# A What is the closed-form solution using ALS algorithm to optimize

Tags:
1. Feb 24, 2016

### kevin2016

$$C \in \mathbb{R}^{m \times n}, X \in \mathbb{R}^{m \times n}, W \in \mathbb{R}^{m \times k}, H \in \mathbb{R}^{n \times k}, S \in \mathbb{R}^{m \times m}, P \in \mathbb{R}^{n \times n}$$

${S}$ and ${P}$ are similarity matrices (symmetric).

$\lambda$, $\alpha$ and $\beta$ are regularized parameters (scalar).

$\circ$ is Hadamard product (element-wise product).
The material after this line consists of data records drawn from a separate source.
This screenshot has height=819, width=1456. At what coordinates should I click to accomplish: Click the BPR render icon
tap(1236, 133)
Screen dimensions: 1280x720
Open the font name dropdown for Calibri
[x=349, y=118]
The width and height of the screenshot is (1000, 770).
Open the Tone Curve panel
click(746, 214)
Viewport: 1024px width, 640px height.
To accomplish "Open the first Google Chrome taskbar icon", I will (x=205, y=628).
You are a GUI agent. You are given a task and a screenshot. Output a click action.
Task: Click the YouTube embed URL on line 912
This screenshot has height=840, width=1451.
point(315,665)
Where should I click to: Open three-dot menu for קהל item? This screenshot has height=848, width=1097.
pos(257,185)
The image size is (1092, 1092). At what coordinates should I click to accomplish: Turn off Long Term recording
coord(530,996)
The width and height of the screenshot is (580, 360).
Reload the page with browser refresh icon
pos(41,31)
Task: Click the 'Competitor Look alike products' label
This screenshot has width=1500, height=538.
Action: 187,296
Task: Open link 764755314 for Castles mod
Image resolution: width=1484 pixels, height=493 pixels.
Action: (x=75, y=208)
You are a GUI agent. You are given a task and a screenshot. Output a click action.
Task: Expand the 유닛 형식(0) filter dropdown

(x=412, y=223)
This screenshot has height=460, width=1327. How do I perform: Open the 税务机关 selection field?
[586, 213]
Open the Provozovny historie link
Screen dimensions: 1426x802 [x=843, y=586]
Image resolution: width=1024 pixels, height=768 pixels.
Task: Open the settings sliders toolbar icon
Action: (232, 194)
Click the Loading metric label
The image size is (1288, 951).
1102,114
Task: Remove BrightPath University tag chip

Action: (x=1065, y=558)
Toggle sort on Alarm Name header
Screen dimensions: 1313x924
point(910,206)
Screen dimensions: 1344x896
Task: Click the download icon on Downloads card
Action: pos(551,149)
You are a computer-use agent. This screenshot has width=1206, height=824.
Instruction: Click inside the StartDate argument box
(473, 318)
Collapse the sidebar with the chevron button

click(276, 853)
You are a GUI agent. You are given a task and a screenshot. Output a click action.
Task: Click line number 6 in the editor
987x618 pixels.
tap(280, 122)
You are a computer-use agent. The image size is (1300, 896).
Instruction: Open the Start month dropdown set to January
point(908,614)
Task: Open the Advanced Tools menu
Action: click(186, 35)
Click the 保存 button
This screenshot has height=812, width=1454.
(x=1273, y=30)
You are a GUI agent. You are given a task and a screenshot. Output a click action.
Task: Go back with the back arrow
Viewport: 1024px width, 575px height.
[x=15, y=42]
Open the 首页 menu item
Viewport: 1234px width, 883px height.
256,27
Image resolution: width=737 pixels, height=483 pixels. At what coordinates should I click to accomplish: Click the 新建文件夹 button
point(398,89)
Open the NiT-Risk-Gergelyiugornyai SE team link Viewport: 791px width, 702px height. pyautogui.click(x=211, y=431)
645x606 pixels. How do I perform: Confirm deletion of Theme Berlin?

$$\min_{W, H}f(W, H)=\|C\circ(X-WH^T)\|^2_F+\lambda\|W\|^2_F +\lambda\|H\|^2_F + \\\alpha\|S-WW^T\|^2_F +\beta\|P-HH^T\|^2_F$$

For the objective function ${f}$, I used alternating least squares (ALS) algorithm to get the $\frac{\partial f}{\partial W}$ and $\frac{\partial f}{\partial H}$ and set both them to zeros ($\frac{\partial f}{\partial W} = 0$; $\frac{\partial f}{\partial H}=0$), thus I can get the analytical solution for both ${W}$ and ${H}$.

Let set first the $H$ as constant, thus in fact, I will solve such objective function to get $W$.

$$\min_{W, H}f(W, H)=\|C\circ(X-WH^T)\|^2_F+\lambda\|W\|^2_F + \alpha\|S-WW^T\|^2_F$$

Finally, I get

$$\frac{\partial f}{\partial W} = 2[C \circ (WH^T)]H - 2(C \circ X)H +2{\lambda}W + 4{\alpha}WW^TW - 4{\alpha}SW = 0$$, that is

$$[C \circ (WH^T)]H - (C \circ X)H +{\lambda}W + 2{\alpha}WW^TW - 2{\alpha}SW = 0 \quad (1)$$

For equation $(1)$, I can not get the analytical solution for $W$. So can you help me work out:

$$W=?$$

Thanks.

Last edited: Feb 24, 2016
2. Mar 1, 2016

### Greg Bernhardt

Thanks for the post! This is an automated courtesy bump. Sorry you aren't generating responses at the moment. Do you have any further information, come to any new conclusions or is it possible to reword the post?

3. Mar 1, 2016

### kevin2016

Hi Greg,

In fact, if someone can get the $\frac{\partial f}{\partial W_i}$, wher $W_i$ is the $i$th row of W, it is also OK.
Here is the original paper: "Collaborative matrix factorization with multiple similarities for predictiong drug-target interactions" by xiaodong Zheng and co-workers. In the paper, they give the result (that is $a_i$), but I can not proof their result. Can anybody help?